There is a casual assumption in Westminster that televised leader debates at the next election will happen. This belief is based on the fact that all three main parties have said that they expect them in theory and the political cost of appearing to chicken out is very high.
But in reality the deal is far from done. Labour and the Lib Dems are both ready to sign up for the so called “333” model – that is, three debates between three leaders over three weeks. The obstacle, they say, is the Tories. The No.10 line is that, naturally, candidates to be Prime Minister should set out their stalls in telly combat, but that doesn’t mean a repetition of the format that was used in 2010. (Note also that only Miliband and Cameron are seriously in the running to be PM. The distinction is important because it excludes Nigel Farage and brackets him as a political B-lister along with Nick Clegg.) One complaint from Conservative strategists is that the three TV marathons “sucked oxygen” out of the campaign, squeezing out everything else, by which they really mean the TV debates allowed Clegg to drain the hopey-changey, fresh faced new-kid appeal out of David Cameron’s campaign.

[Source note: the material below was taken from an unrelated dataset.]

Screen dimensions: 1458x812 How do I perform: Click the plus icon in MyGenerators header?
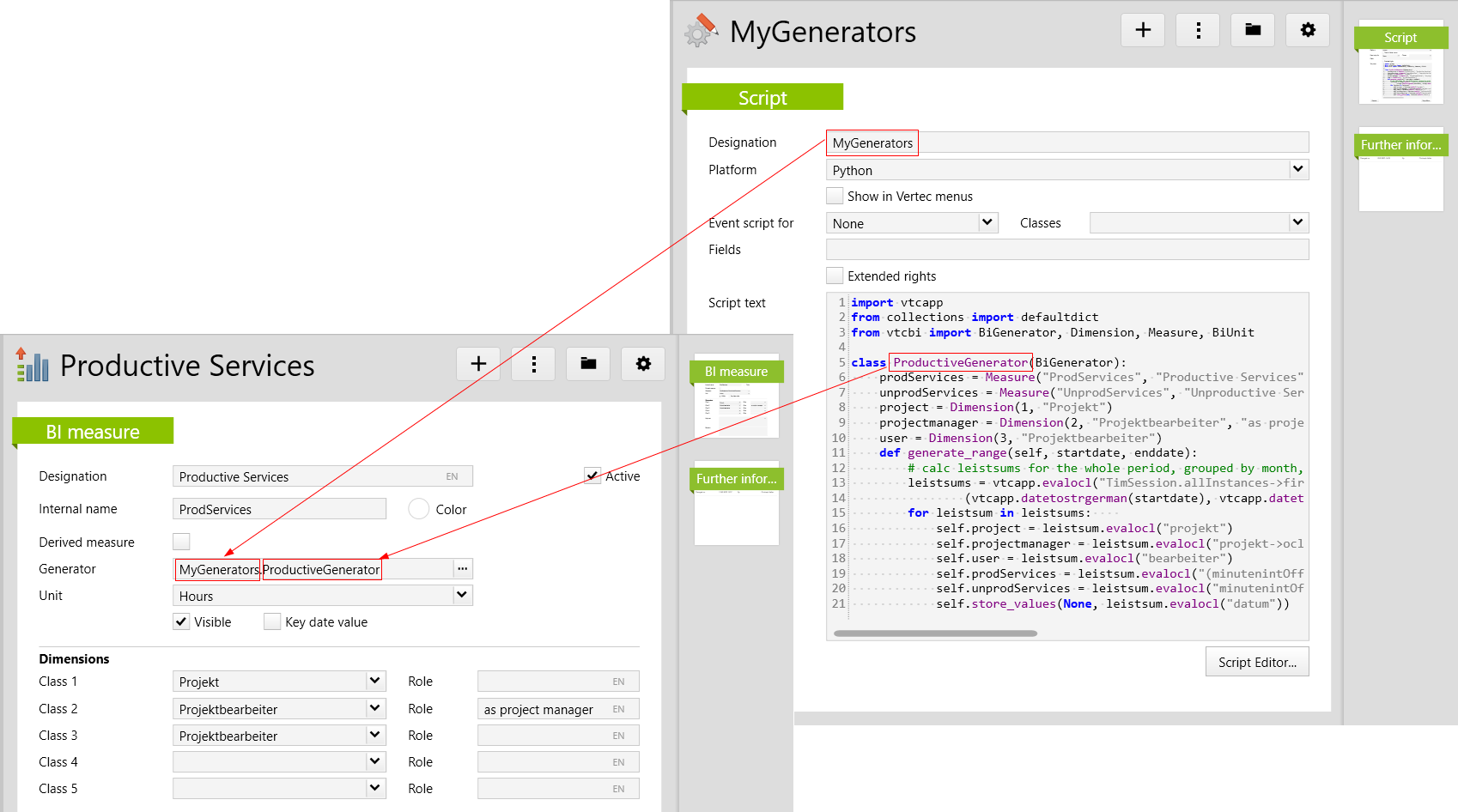(x=1143, y=30)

There are plenty of Conservatives who think the decision to allow the Lib Dem leader to project himself as the “neither of them” candidate in the first debate cost the Tories a majority. That isn’t a trick that Clegg can pull off again – novelty value and youthful idealism are not available to him. But he can still make life difficult for the Prime Minister and the Labour leader.

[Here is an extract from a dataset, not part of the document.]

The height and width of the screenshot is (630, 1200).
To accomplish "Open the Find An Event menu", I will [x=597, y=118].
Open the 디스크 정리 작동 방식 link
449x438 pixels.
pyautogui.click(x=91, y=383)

One of the messages that senior Lib Dems have taken from Ed Balls’s kind(ish) words about Clegg in the New Statesman this week is that Labour are well aware that, on current polling trends, the next election will result in a hung parliament. The shadow chancellor – Clegg’s team speculates – is thinking about shuffling off his image as a tribal politician whose personal animus towards the deputy Prime Minister would be an insurmountable obstacle to governing partnership. As one surprised Clegg aide put it to me yesterday: “It wasn’t just a nod in our direction. He [Balls] really crossed the street to come and say hello.”
This cheers the Lib Dems up no end. It reassures them that their strategy of running as the middle-way party that might moderate Labour and Tory administrations, preventing them from veering too far left or right respectively, is working. One reason Clegg is so keen on the “333” debate formula is that he can gang up with Cameron against Miliband on fiscal policy and team up with Miliband against Cameron on social policy – indicating that a government with Lib Dems in it will take the edge off Tory nastiness or keep Labour spendthrift habits in check, whichever is required.

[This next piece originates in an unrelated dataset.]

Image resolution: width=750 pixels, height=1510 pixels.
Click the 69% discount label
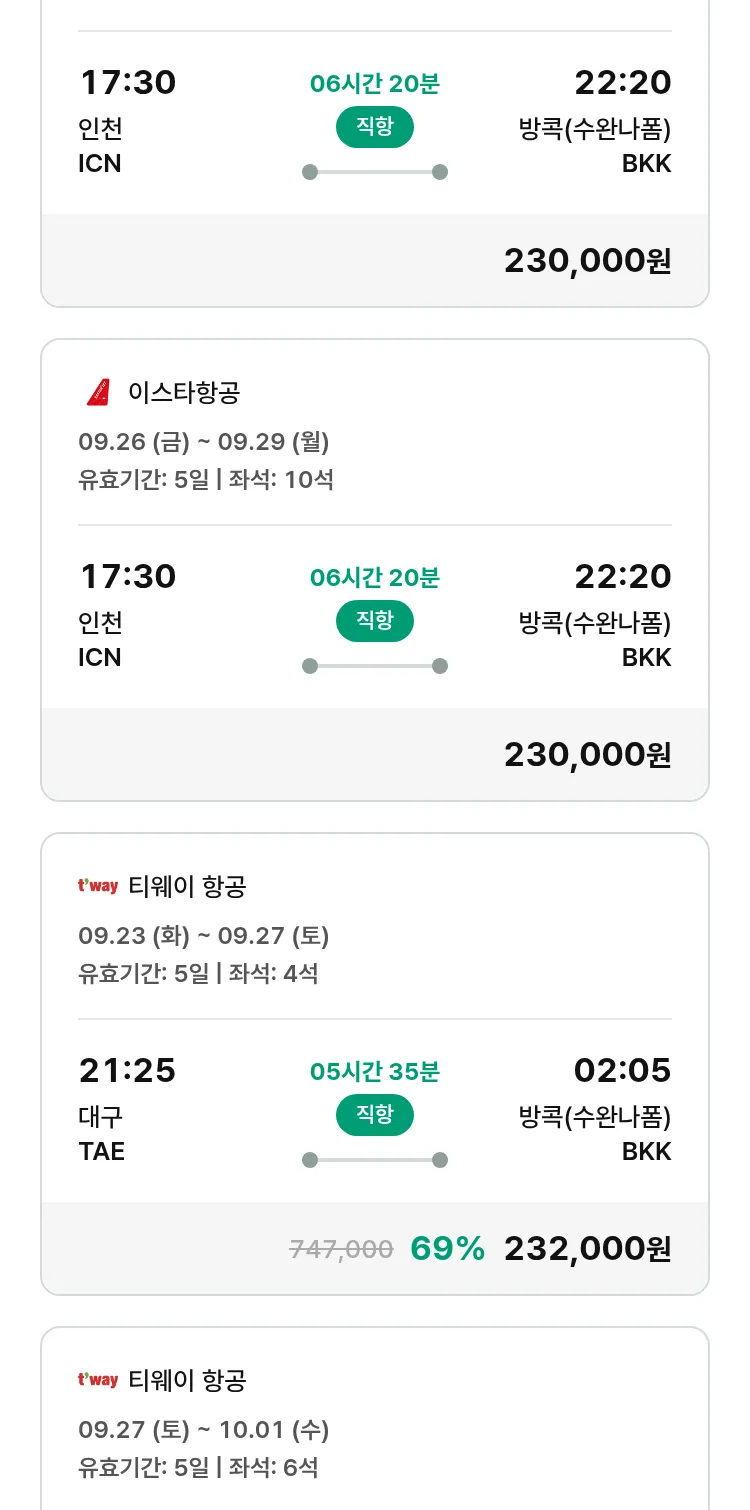447,1248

The Labour side, meanwhile, like the “333” formula because they think Miliband comes across best when given time to set out his arguments. As I wrote in my column this week, Miliband would go into the debates as the underdog, known to be less charismatic than his rivals, and could end up surprising people. He isn’t a flashy soundbite-merchant and he takes a bit of warming up in front of a camera, but on a good day he is capable of making Cameron look shifty, tetchy, haughty and insubstantial in a debate.
In particular, the Labour side want the three debates to be in the final three weeks of the campaign. This is partly to avoid making the long run-up too presidential but also because it is felt having a high-octane finish to the battle will increase the public feeling that it is a “change election”, when the Tories are determined to make it all about continuity, low risk and predictability. It is probably going too far to suggest Labour’s top team expects a last minute surge of Ed-mania but they do think he will benefit if the debates are packed into the last lap.
Senior Labour figures doubt that No.10 is really committed to having the debates at all. (For a long time Cameron avoided saying they should happen.) Labour sources accuse the Tories of stalling, waiting to see what happens in European elections in May and the referendum on Scottish independence in October and, ultimately, hedging their bets in case they decide the whole thing is too risky. Aides to Clegg and Miliband say with some relish that their candidates are ready to sign tomorrow and that Cameron is running scared. That’s the first two-against-one formation of the 2015 general election campaign. It won’t be the last.